## Begin Records for processing

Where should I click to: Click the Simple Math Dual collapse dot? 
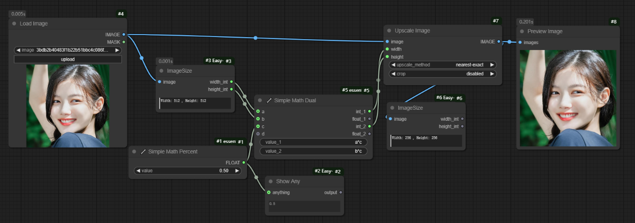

## End Records for processing
## Begin Records for processing

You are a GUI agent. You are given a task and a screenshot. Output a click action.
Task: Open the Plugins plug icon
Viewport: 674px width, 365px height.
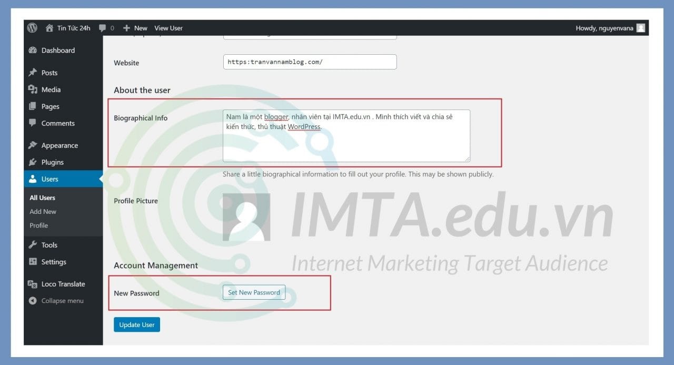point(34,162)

## End Records for processing

● **Short problem**:
Starting with the line containing "You are a GUI" and going on through the line containing "point(34,162)", write those lines of the entries out again, changing "screenshot" to "screen capture" and leaving everything else as is. Leave the pictures out of your answer.

● **Full answer**:
You are a GUI agent. You are given a task and a screen capture. Output a click action.
Task: Open the Plugins plug icon
Viewport: 674px width, 365px height.
point(34,162)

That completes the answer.